When they bleed

Anybody who knows me knows I have very strong opinions about the use of Lasix and other medication in America. I have repeatedly criticized the race-day medication to anybody who will listen, and the most ignorant always throw up their hands and say “so what do you do with a bleeder?” The answer is simple: Retire it. That was a situation I faced this week with Rapsodie du Desert. She bled after a workout once, but so lightly I had hoped it was just a vessel in her nose and not a bigger problem. But she worked yesterday and it’s clear it’s a big problem. She bled, and badly. She is the first horse I’ve had who has a bleeding problem. A healthy horse that is trained progressively and fit to do the job is not likely to bleed, or at least not likely to bleed enough to impact performance. Rapsodie ran four races for me quite well, with no sign of trouble. She took a second and a third place, and I thought we were going to get her to the winner’s circle. But about a month ago she started her mysterious “nervous pregnancy” and she hasn’t been quite the same since, and now she’s bled. So I called her owner and said it was time to stop. I cannot even imagine medicating her to run as one would in America. This horse has sent a clear message that she should not be racing, and no amount of medication should change that. So we wish Rapsodie well in her retirement – after what I saw coming out of her nose this week, I have absolutely no regrets about sending her on her way.

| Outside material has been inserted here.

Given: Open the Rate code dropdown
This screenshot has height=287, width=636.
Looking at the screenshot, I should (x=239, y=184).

7 Replies to “When they bleed”

  1. Yes, I agree with you Gina.
    I noticed that Debussy who won at Arlington a couple of days ago was on Lasix for the first time.

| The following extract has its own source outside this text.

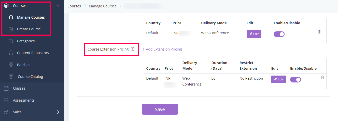
Task: Click the Batches grid icon
Action: point(11,65)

  2. The owner isn’t convinced she shouldn’t race again, but he will put her to grass for a couple of months. I’m afraid he will try to bring her back to racing, which would be a mistake, and I’ve said I would not take her back in training.

    As for Debussy, many European trainers use Lasix when they race in America because they fear they are at a disadvantage without it. It’s a shame, because John Gosden, Debussy’s trainer, has spoken out against medication. Freddy Head also ran Goldikova on Lasix last year at the Breeders’ Cup, when he didn’t the year before. Some trainers do stick to their guns, though; Pascal Bary does not use the local drug regime when he races in the States, which is good.

  3. I’ve wondered what European trainers opinions and practices are on this issue, so this sheds some light on it from your perspective, which I’m sure is shared by many others.

    When I started racing in 1985 in Canada, no medication was permitted. Nor was it allowed in New York, which always led to much debate when a horse would be pulled from the Belmont, or have to run without Lasix and possibly not perform as well as he had done previously. It was a sad day when both New York state and Canada both yielded to the pressure to conform to what the rest of North America was doing. There are some very good horses in North America, but they will always be suspect (in the eyes of the rest of the world) in terms of just how good because of the medication issue.

  4. My theory is that a large majority of race track bleeding observed is a symptom of respiratory infections of the biofilm type. I would also venture to say that these biofilms are made up of different species, i.e. bacteria and fungal. Biofilms are hard to culture, diagnose, and treat. Plain old anti-biotics won’t do! It is also quite likely that this biofilm infection produces a sub-clinical case of scruvy due to the abnormal need for Vitamin C in this infected region. One of the primary symptoms of scurvy is tissue bleeding! An interpretation of this phenomina by Dr. Levy goes something like this: a lung biofilm infection induces “. . . a state of focal scurvy in the capillaries of affected areas of the lungs. This focal scurvy directly facilitates the rupture of capillaries as they lose their structural integrity, resulting in the coughing up of blood.”

  5. Doug – I’ve read your theory before on the Backyard Racehorse group, and I think it is intriguing. There certainly might be something to it. With this particular horse, however, the best option was retirement. She is a five-year-old mare who has already overcome other problems, and at best is a low-level handicapper/claimer. There was no point here in trying to continue.

  6. You practice what you preach, Gina. I believe that most people would agree that a 5-year-old mare is a different situation than a 2-year-old or a 3-year-old. These would engender more difference of opinion, a far as what to do with them is concerned.